Your assignment – Filter the material below down to the lines with the word "computer" and give those lines.

---- Data excerpts

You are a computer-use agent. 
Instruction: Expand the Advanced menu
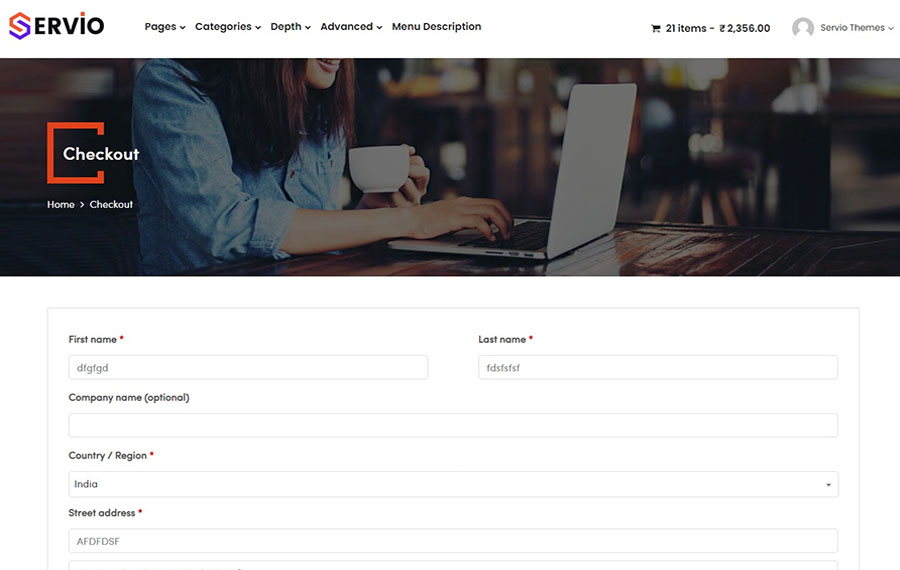coord(351,27)
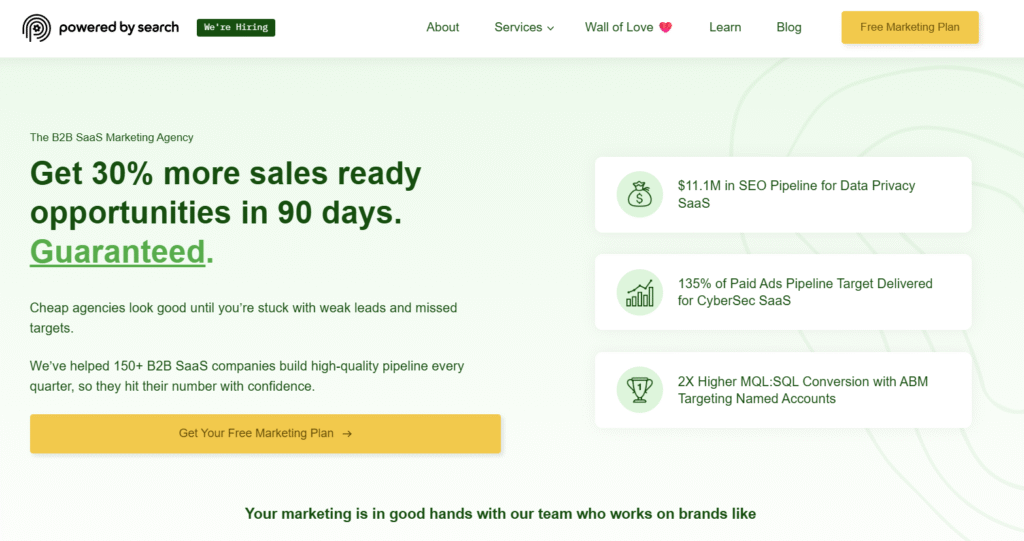Open the About menu item

click(x=442, y=27)
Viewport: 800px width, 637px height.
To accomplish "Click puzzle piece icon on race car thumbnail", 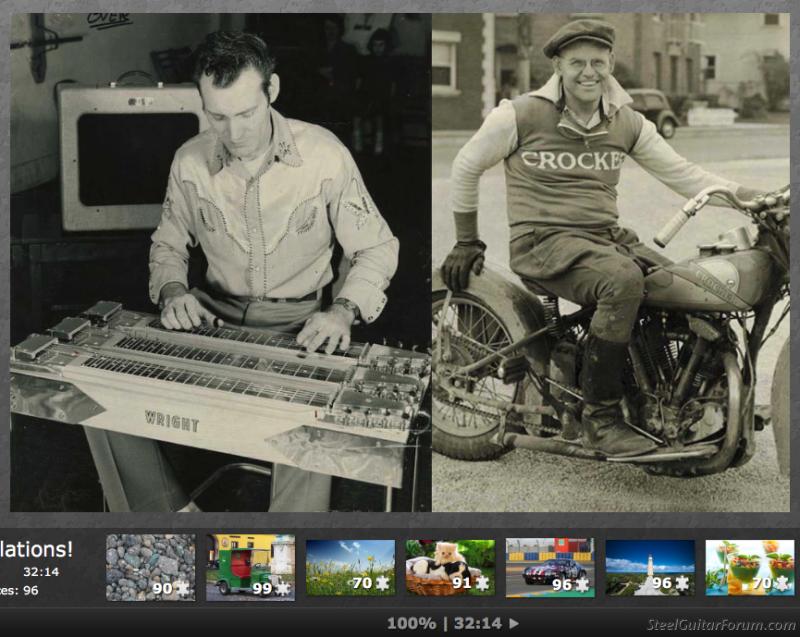I will [583, 583].
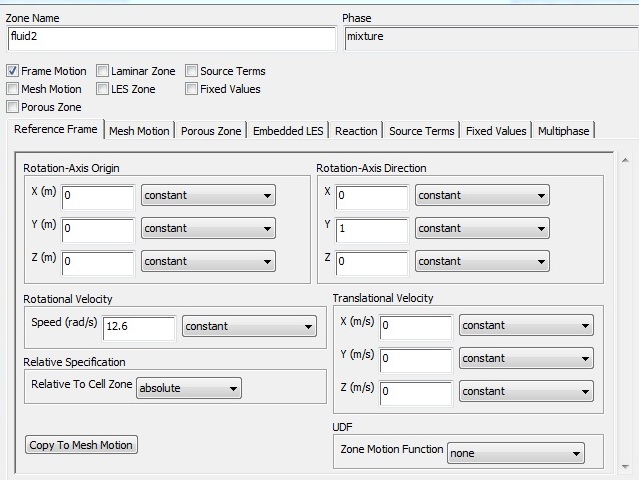The image size is (639, 480).
Task: Toggle the Frame Motion checkbox
Action: click(x=13, y=71)
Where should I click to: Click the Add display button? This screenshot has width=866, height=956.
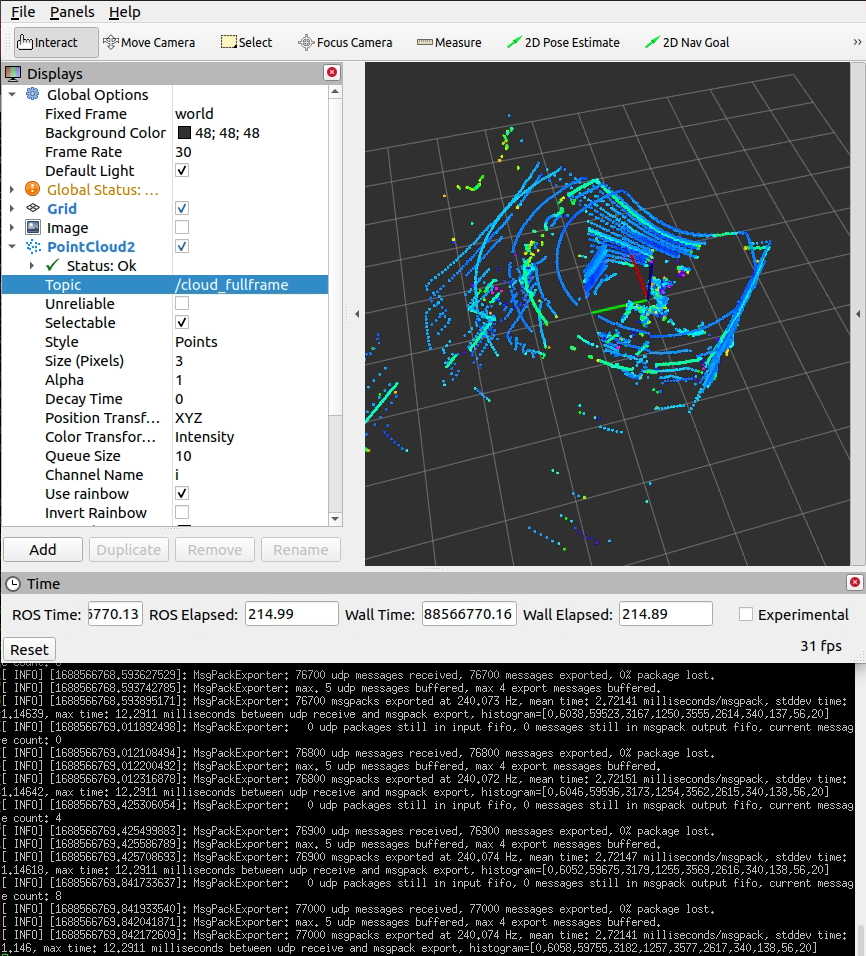tap(42, 549)
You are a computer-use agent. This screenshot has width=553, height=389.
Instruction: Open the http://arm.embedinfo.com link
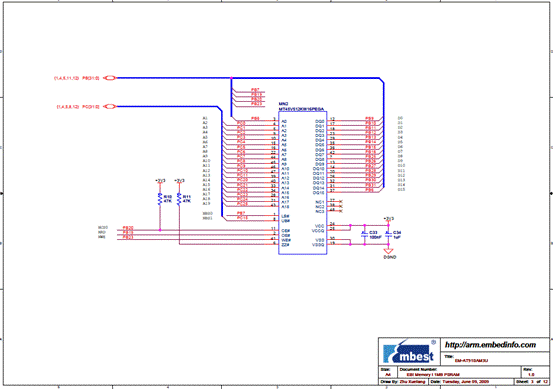[490, 345]
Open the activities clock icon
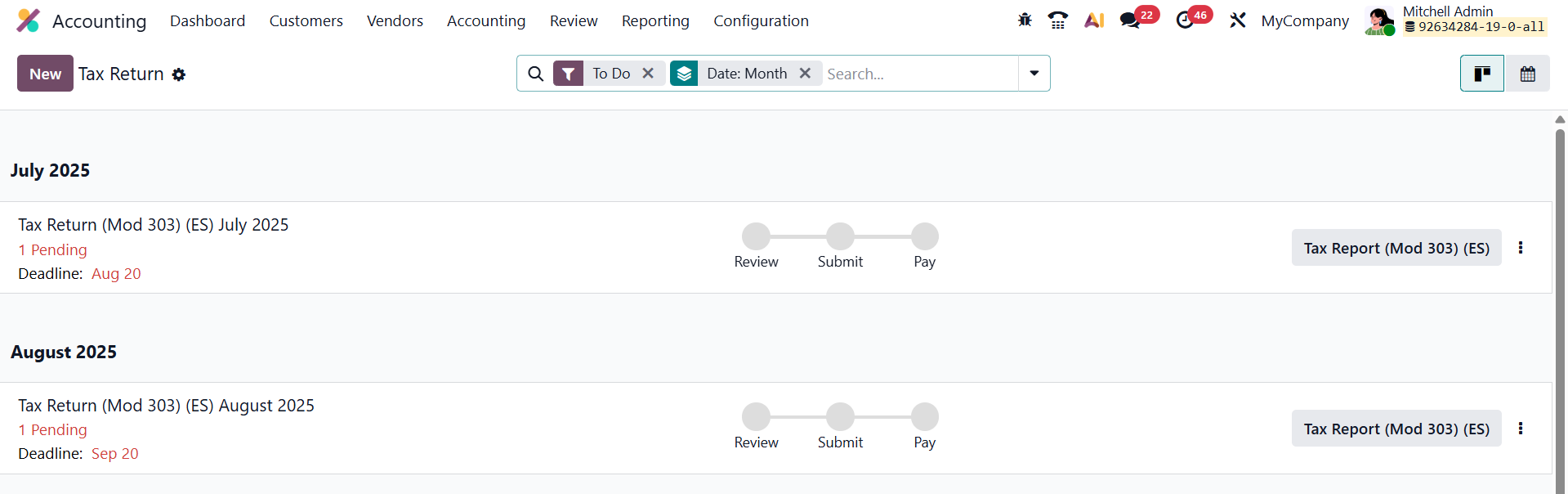The width and height of the screenshot is (1568, 494). click(1185, 20)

--------

Task output –
You are a computer-use agent. 
You are a computer-use agent. This screenshot has width=553, height=389.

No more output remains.